Washington, D.C. – Today, U.S. Senator John Fetterman (D-PA), Chairman of the Food and Nutrition, Specialty Crops, Organics, and Research Subcommittee of the Senate Agriculture, Nutrition, and Forestry Committee sent a follow-up letter to the U.S. Department of Agriculture (USDA) regarding access to the key federal nutrition program. This follows a similar, initial request last June, seeking clarity on upcoming changes made to the Supplemental Nutrition Assistance Program (SNAP) through the Fiscal Responsibility Act (FRA) that will affect eligibility and how these changes will be communicated. This letter was co-signed by U.S. Senators Sherrod Brown (D-OH), Cory Booker (D-NJ), Raphael Warnock (D-GA), and Amy Klobuchar (D-MN).

“We remain concerned about the FRA’s potential impacts on SNAP enrollment in our states.
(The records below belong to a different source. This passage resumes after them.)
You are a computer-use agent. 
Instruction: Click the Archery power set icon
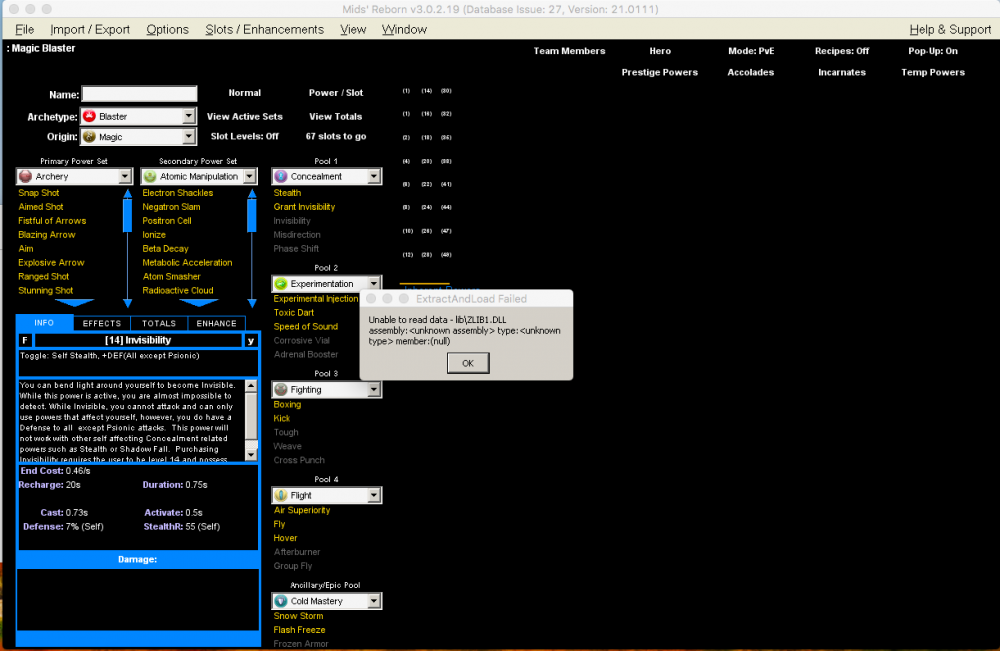click(x=25, y=177)
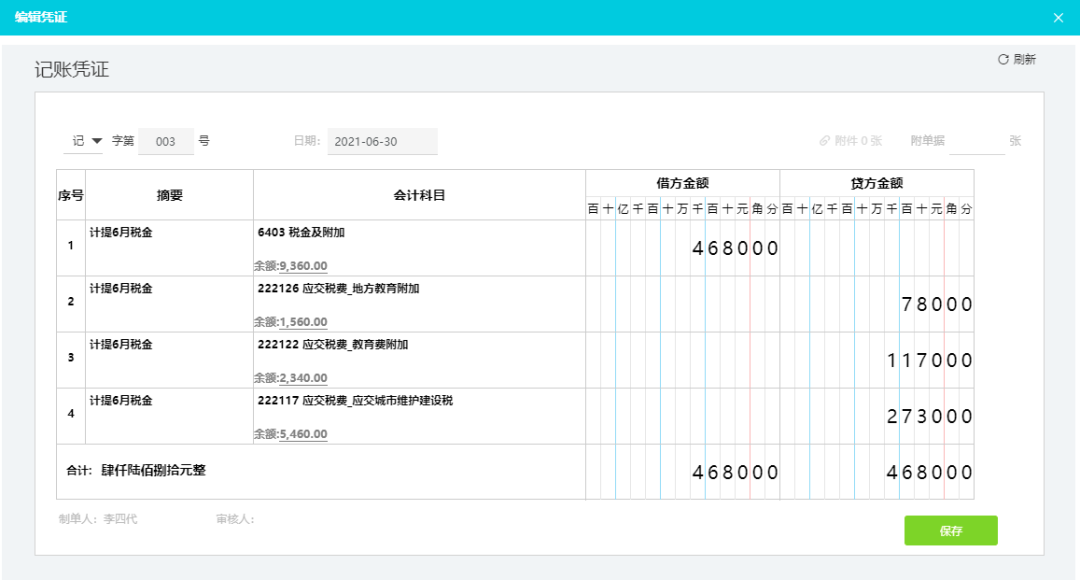The image size is (1080, 580).
Task: Click the voucher number field showing 003
Action: tap(166, 141)
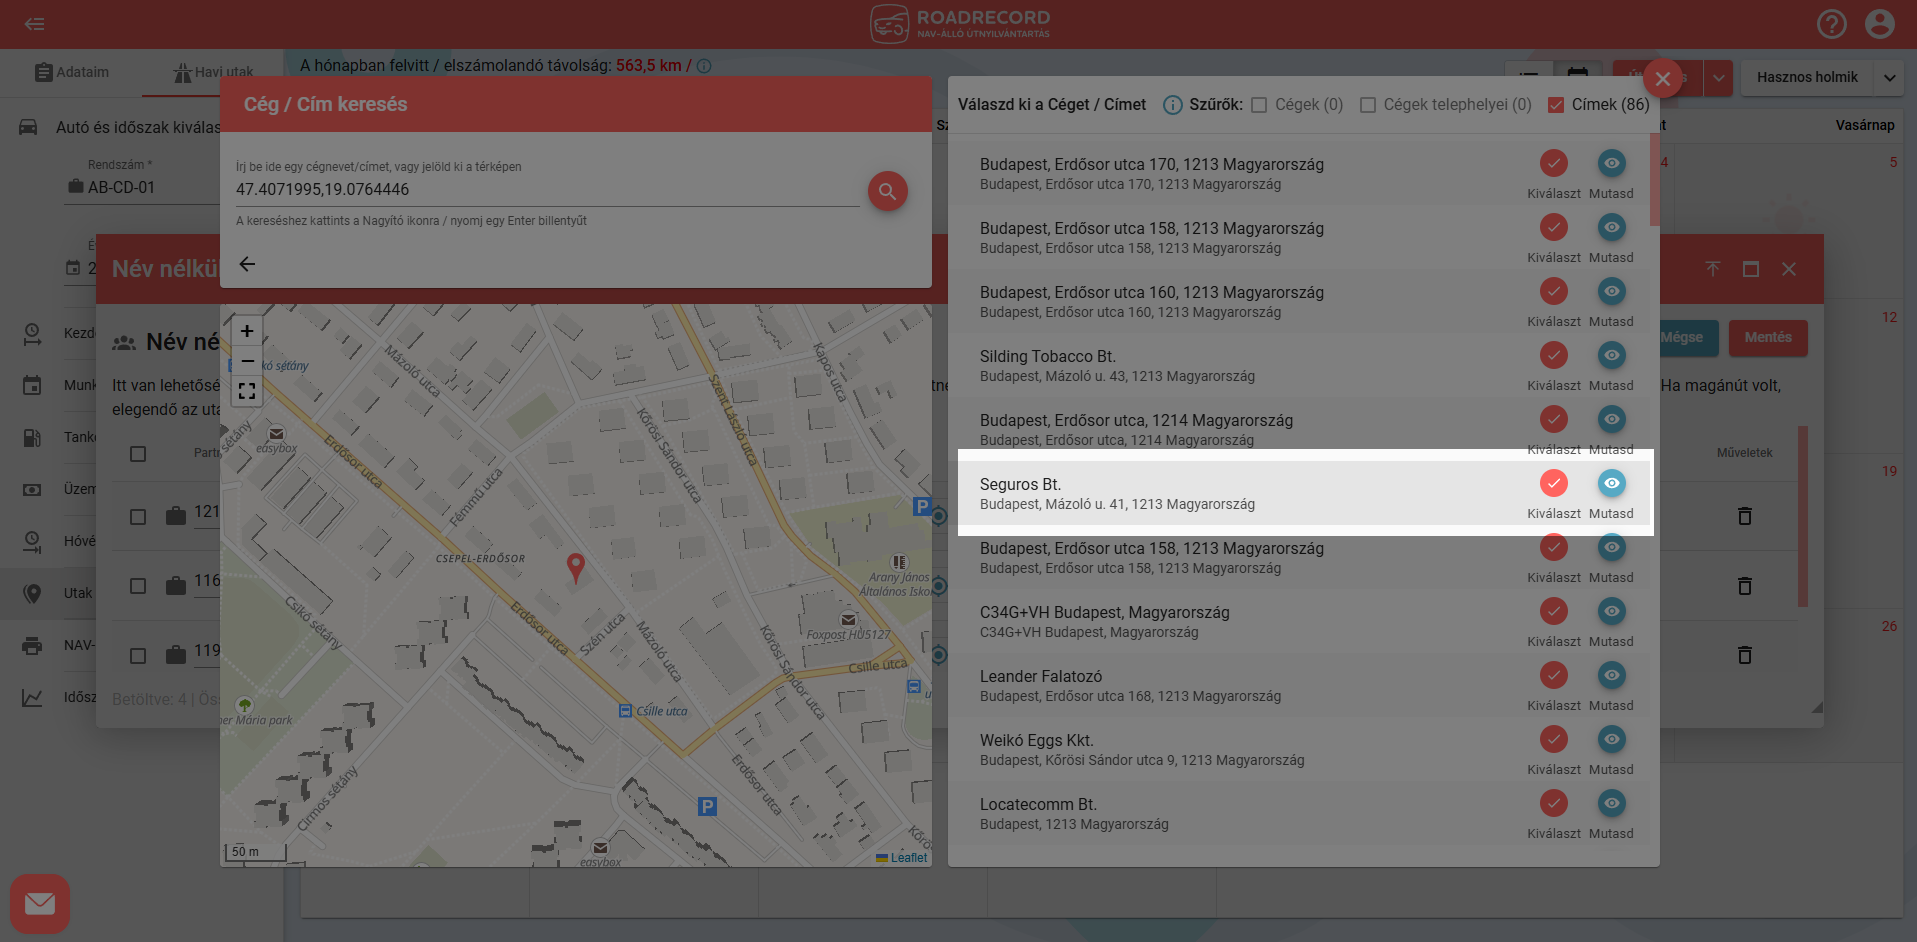Image resolution: width=1917 pixels, height=942 pixels.
Task: Show Seguros Bt. on map via Mutasd
Action: (x=1610, y=484)
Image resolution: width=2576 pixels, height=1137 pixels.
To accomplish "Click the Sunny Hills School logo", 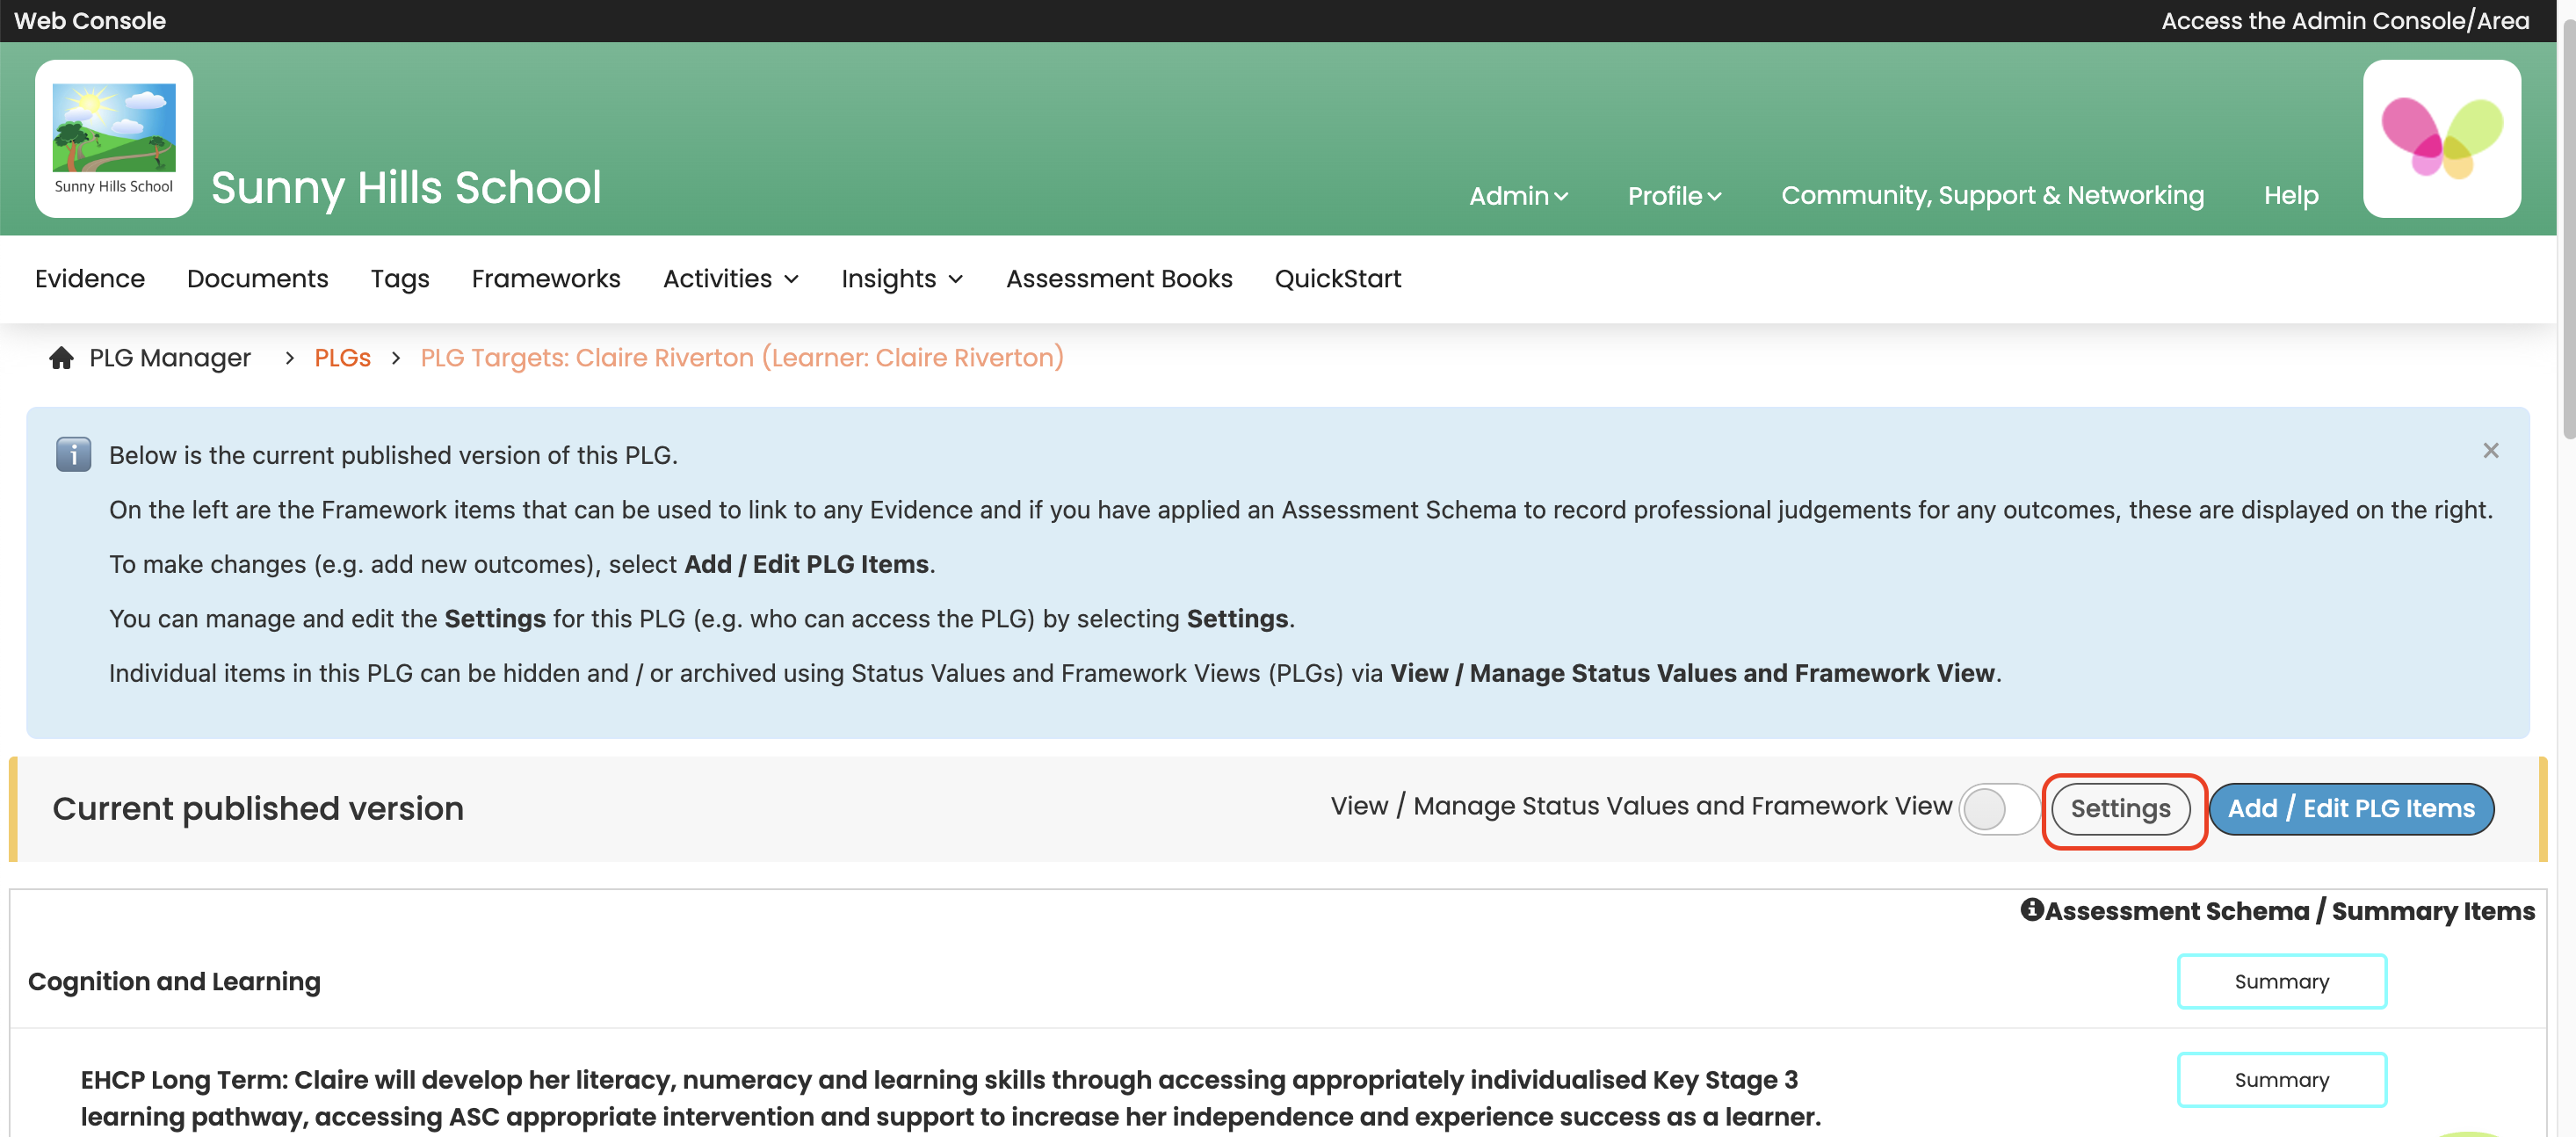I will [x=113, y=138].
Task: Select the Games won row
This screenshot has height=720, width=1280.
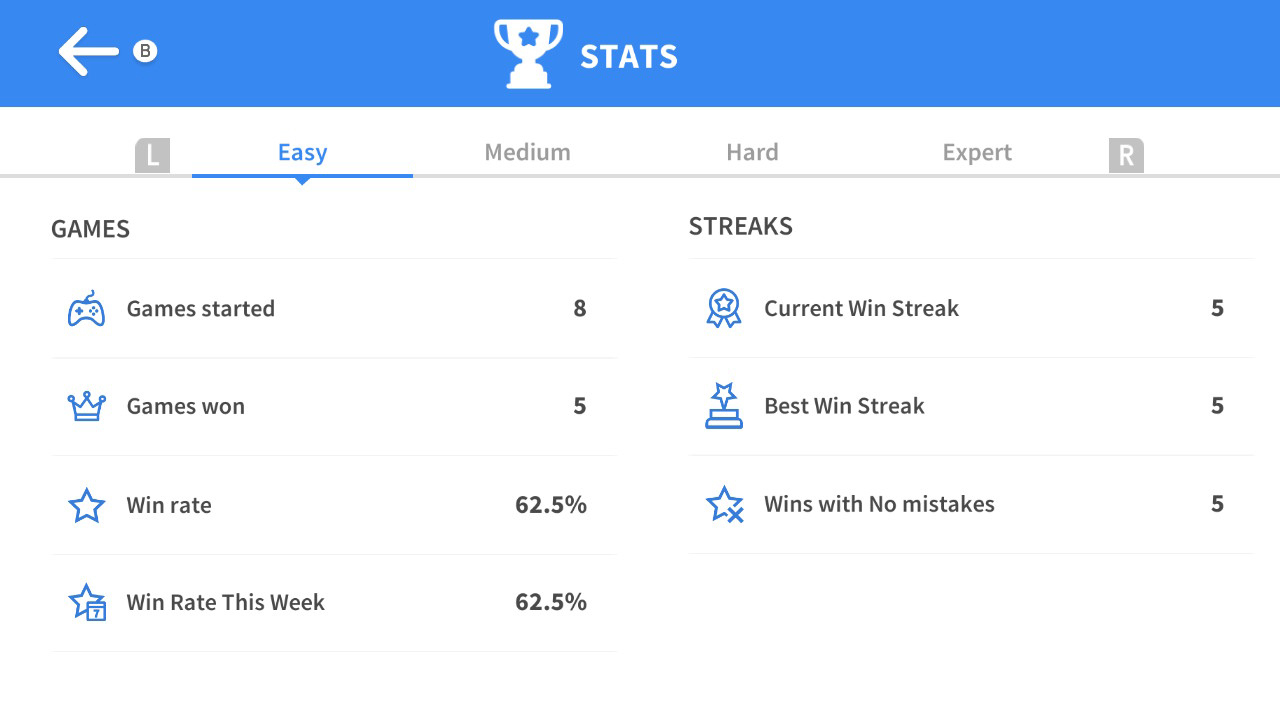Action: (x=333, y=406)
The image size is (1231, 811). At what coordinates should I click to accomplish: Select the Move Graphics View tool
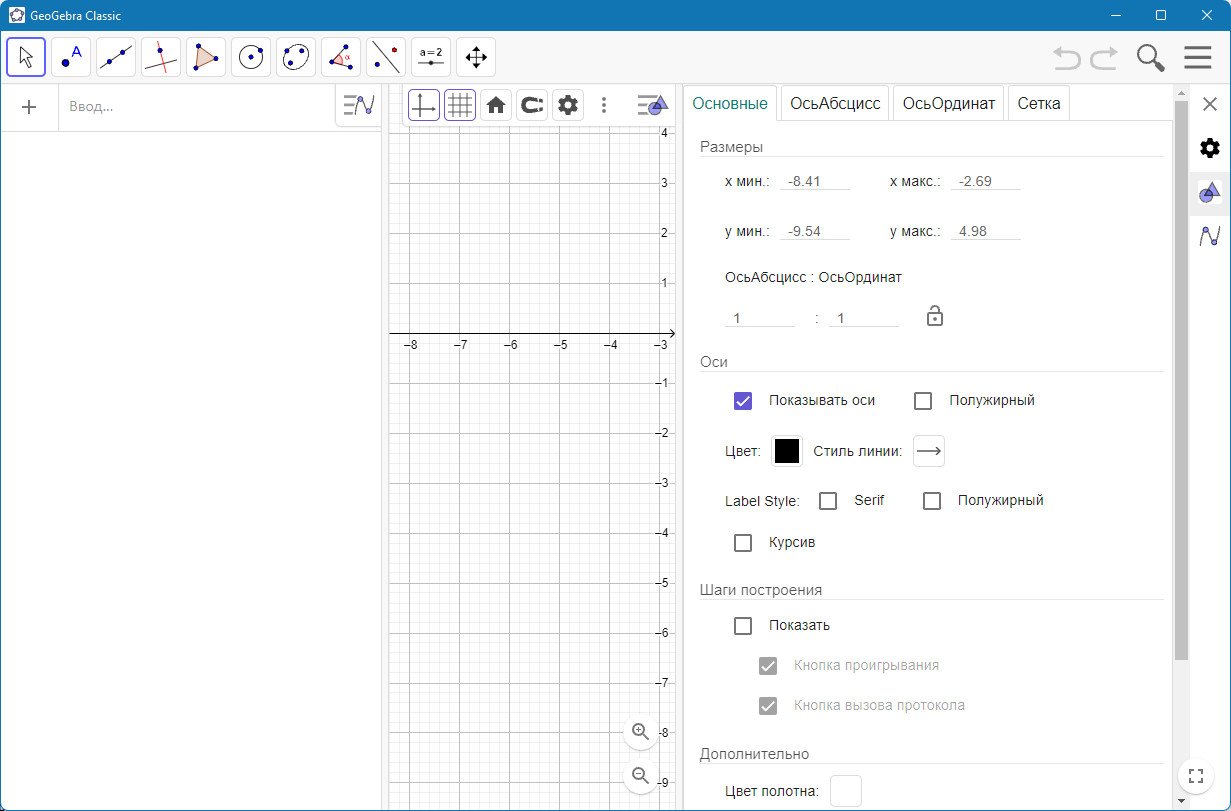click(476, 58)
The changes to SNAP made necessary by its passage could spread confusion about eligibility for populations newly affected by work requirements for able-bodied adults without dependents (ABAWD),” the senators wrote.

The FRA, which raised the country’s borrowing limit, expands work requirements for able-bodied adults without dependents (often referred to as “ABAWDs”) aged 18 to 55, increasing the previous cutoff age of 49. It also expanded eligibility to new populations: veterans, homeless individuals, and individuals aged out of foster care. These changes could create confusion about eligibility for newly affected populations. This letter is sent in response to USDA issuing a notice of proposed rulemaking to implement these and other FRA requirements.

The initial letter sent by Senator Fetterman and his colleagues requested detailed information on several fronts. They sought to understand the net change in SNAP enrollment following the implementation of these eligibility changes. Additionally, they inquired about when the USDA would release state-level assessments of these changes. There was also a need for a demographic breakdown of the national SNAP enrollment changes to better understand how different groups are affected. Lastly, the senators requested details on USDA’s communication plan to ensure that all affected populations are properly informed about the changes.

The follow-up letter now seeks updates on these initial inquiries. Specifically, the senators are asking for any new findings on SNAP spending or enrollment since USDA’s last response in August 2023. They also request updates on how the USDA has implemented communication strategies to inform impacted populations about the eligibility changes. Furthermore, the senators are interested in the types of questions the USDA has received from State SNAP Agencies regarding the implementation of these changes, as well as questions from national organizations that represent newly affected populations.